# Exercise
Reproduce verbatim the items from the beginning through the line containing "width=1024. [x=803, y=577]", inclusive.

# Provided records
------------
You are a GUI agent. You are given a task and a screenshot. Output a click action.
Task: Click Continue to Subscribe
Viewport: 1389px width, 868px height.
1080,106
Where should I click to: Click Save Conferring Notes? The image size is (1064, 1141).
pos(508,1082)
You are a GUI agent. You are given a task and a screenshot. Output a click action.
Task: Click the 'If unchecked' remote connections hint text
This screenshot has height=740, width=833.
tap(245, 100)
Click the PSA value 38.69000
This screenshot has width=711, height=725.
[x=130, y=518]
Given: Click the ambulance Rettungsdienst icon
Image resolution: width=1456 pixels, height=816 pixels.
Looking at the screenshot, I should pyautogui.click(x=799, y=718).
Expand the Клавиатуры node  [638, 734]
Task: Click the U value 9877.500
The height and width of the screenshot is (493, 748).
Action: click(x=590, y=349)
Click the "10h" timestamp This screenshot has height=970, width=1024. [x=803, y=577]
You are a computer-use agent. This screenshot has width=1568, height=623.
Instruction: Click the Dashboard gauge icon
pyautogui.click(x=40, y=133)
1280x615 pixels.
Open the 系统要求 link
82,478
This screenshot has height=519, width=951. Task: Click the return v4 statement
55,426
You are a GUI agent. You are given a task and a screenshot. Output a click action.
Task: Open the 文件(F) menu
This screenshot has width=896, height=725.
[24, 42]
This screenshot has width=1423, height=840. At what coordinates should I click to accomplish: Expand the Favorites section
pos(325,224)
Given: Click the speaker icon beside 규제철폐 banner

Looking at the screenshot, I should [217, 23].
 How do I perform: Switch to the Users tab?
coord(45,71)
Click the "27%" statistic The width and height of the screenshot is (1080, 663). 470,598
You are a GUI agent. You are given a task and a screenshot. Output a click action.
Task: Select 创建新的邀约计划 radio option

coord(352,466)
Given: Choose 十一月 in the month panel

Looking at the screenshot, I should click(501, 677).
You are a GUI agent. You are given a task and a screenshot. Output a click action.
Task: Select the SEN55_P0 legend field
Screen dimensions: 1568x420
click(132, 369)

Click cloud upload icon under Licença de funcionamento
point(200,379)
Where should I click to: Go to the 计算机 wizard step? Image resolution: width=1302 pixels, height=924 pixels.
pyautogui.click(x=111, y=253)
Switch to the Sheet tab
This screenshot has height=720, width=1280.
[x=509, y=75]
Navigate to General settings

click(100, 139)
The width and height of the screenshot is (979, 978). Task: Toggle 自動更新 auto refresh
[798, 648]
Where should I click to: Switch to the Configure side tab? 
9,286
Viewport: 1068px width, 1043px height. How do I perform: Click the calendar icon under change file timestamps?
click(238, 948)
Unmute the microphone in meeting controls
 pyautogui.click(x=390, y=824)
------------
# Full solution
You are a GUI agent. You are given a task and a screenshot. Output a click action.
Task: Click Continue to Subscribe
Viewport: 1389px width, 868px height.
1080,106
Where should I click to: Click Save Conferring Notes? The image size is (1064, 1141).
pos(508,1082)
You are a GUI agent. You are given a task and a screenshot. Output a click action.
Task: Click the 'If unchecked' remote connections hint text
This screenshot has height=740, width=833.
tap(245, 100)
Click the PSA value 38.69000
This screenshot has width=711, height=725.
[x=130, y=518]
Given: Click the ambulance Rettungsdienst icon
Image resolution: width=1456 pixels, height=816 pixels.
Looking at the screenshot, I should pyautogui.click(x=799, y=718).
Expand the Клавиатуры node  [638, 734]
Task: Click the U value 9877.500
The height and width of the screenshot is (493, 748).
Action: click(x=590, y=349)
Click the "10h" timestamp This screenshot has height=970, width=1024. [x=803, y=577]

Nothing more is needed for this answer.